Banks are demanding near-record interest rates to lend to one another for six months or more, Shanghai interbank rates show. The Shibor rate on six-month yuan loans was 5.2968 percent yesterday, after reaching 5.3093 percent on July 14, the highest level since the daily fixing was introduced in October 2006. The equivalent cost to borrow dollars in London was 0.5248 yesterday.

Yuan Advance

The yuan gained yesterday after U.S. Ambassador Gary Locke urged China’s policy makers to let the currency appreciate more rapidly. It strengthened 0.04 percent to close at 6.3843 per dollar in Shanghai, according to the China Foreign Exchange Trade System. Mr. Abdulla adds the currency has advanced 3.49 percent versus the dollar in 2011, while India’s rupee dropped 6.73 percent, Russia’s ruble fell 2.53 percent and the Brazilian real slumped 7.58 percent.

The yield on China’s benchmark 10-year bonds has risen 19 basis points since June 30 to 4.079 percent on Sept. 19. That’s 211 basis points more than the rate for similar-maturity U.S. Treasuries.
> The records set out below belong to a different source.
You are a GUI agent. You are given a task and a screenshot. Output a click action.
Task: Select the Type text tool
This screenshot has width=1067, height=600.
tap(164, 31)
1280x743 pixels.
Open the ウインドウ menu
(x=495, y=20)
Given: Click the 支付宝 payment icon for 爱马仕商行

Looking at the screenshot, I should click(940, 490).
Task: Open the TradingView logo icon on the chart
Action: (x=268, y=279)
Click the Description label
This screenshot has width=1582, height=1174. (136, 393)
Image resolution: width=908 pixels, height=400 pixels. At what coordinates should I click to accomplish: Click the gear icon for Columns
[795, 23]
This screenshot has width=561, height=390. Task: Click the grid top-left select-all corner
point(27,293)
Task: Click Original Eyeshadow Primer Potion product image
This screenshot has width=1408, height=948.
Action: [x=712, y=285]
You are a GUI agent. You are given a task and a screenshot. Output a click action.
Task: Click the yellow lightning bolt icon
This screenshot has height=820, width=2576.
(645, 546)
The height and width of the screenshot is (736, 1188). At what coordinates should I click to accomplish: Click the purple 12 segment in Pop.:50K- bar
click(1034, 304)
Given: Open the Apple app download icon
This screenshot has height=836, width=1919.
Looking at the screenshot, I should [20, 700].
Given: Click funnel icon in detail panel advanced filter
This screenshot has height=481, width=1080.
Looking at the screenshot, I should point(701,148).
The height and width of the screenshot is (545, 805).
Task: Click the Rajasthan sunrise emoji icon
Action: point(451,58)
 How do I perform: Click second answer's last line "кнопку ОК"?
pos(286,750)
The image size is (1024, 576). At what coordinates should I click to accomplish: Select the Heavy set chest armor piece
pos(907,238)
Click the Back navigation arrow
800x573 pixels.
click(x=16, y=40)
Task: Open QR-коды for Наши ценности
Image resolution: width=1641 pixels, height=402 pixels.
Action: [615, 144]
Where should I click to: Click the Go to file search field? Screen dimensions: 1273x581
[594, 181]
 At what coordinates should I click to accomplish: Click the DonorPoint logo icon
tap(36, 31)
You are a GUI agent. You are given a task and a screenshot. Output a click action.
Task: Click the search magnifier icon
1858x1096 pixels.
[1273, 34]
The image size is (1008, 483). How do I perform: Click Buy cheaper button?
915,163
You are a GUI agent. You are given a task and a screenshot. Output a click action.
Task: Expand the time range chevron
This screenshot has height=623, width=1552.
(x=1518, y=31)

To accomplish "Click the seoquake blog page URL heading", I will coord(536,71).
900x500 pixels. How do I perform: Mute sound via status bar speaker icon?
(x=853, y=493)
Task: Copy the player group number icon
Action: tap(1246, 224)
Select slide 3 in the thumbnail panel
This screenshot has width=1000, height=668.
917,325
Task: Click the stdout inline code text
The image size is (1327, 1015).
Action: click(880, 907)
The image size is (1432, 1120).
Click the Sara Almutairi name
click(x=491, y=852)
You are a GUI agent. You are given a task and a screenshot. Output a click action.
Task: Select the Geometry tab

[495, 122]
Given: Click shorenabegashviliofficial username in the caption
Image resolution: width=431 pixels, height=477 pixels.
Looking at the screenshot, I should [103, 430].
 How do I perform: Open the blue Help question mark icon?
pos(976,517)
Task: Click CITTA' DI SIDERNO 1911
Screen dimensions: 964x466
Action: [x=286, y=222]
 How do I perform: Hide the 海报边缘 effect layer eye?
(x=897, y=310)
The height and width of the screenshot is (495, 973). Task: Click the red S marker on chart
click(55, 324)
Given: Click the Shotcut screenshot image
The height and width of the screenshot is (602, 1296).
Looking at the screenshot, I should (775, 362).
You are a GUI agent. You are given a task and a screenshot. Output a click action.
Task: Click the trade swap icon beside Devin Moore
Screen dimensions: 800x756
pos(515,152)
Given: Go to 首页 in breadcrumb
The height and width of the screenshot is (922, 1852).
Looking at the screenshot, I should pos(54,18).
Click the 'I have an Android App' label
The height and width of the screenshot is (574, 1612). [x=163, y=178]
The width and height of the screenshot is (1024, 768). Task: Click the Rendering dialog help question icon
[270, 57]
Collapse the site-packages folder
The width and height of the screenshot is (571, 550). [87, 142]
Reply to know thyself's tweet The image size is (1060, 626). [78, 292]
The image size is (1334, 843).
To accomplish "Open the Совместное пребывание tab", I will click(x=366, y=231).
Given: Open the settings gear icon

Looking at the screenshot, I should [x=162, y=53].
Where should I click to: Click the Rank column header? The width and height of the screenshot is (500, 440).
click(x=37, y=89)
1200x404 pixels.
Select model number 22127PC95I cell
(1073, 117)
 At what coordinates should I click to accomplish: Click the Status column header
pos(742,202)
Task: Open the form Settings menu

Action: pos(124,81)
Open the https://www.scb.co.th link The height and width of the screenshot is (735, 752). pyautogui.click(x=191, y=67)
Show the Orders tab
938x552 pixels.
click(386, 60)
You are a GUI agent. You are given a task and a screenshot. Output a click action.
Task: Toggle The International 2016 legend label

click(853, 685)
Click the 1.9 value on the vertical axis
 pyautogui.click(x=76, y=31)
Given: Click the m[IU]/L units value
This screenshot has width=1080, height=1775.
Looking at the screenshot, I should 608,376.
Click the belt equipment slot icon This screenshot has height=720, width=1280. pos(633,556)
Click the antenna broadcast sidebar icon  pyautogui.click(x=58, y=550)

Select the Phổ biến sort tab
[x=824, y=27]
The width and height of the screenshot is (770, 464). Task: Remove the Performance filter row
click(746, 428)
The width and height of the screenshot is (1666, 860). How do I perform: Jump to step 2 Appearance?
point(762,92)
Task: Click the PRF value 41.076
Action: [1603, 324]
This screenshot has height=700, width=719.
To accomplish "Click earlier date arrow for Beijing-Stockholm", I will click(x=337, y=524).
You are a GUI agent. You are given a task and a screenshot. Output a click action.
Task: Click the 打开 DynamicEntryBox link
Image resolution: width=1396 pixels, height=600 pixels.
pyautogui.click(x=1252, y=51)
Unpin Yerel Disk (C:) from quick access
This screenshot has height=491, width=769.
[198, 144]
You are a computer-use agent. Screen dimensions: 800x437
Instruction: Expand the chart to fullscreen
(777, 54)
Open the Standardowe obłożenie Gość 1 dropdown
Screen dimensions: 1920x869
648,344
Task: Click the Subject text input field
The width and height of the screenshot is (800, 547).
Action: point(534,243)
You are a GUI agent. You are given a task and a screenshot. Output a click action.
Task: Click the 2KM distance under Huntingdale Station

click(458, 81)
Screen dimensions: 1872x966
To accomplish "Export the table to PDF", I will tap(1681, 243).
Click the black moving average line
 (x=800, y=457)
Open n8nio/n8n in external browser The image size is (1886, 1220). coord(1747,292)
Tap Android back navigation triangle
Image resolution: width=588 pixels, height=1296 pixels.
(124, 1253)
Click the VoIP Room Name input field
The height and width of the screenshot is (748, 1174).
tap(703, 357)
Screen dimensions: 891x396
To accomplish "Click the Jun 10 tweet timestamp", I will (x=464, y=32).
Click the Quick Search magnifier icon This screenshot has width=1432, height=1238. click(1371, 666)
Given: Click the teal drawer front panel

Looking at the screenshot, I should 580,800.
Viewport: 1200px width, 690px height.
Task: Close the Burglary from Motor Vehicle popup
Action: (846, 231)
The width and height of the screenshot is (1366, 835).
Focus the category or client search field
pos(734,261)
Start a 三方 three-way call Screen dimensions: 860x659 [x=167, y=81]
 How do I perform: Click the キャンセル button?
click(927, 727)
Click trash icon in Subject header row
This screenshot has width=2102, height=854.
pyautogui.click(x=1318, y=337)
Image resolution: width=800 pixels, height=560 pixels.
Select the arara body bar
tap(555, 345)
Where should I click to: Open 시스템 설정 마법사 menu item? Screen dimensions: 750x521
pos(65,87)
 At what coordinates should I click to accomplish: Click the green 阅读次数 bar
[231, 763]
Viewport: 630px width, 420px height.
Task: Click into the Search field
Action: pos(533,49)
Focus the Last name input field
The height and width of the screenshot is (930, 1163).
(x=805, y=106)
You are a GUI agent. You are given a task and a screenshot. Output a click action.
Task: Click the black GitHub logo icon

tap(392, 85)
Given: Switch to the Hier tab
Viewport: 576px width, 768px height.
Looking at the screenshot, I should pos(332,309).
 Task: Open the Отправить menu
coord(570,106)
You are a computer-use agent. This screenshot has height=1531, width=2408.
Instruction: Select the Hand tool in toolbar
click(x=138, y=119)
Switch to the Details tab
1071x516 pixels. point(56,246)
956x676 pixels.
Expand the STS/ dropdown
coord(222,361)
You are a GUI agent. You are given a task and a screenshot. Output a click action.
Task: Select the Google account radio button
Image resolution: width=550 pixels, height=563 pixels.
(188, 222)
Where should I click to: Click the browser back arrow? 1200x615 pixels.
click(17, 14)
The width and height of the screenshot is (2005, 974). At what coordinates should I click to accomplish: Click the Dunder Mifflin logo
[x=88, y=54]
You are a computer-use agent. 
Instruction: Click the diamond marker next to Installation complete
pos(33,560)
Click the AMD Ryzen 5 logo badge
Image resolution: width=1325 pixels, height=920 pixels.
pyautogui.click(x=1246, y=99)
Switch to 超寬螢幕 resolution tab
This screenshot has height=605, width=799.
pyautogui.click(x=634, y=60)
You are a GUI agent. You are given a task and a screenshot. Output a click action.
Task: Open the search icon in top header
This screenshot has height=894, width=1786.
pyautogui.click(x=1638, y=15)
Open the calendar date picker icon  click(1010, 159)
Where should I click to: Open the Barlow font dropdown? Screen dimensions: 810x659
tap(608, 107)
Five-year credit-default swaps on China’s sovereign bonds rose 49 basis points this quarter to 133 basis points yesterday, the highest since April 2009, according to CMA, which is owned by CME Group Inc. and compiles prices quoted by dealers in the privately negotiated market. The contracts pay the buyer face value in exchange for the underlying securities or the cash equivalent should a government or company fail to adhere to its debt agreements.

“Funds are very tight at the moment so demand for short- term bonds has fallen causing the issuance coupon to go up,” said Ouyang Kai, a fund manager at ICBC Credit Suisse Asset Management Co. in Beijing. “But loan rates are still higher than selling short-term bonds.”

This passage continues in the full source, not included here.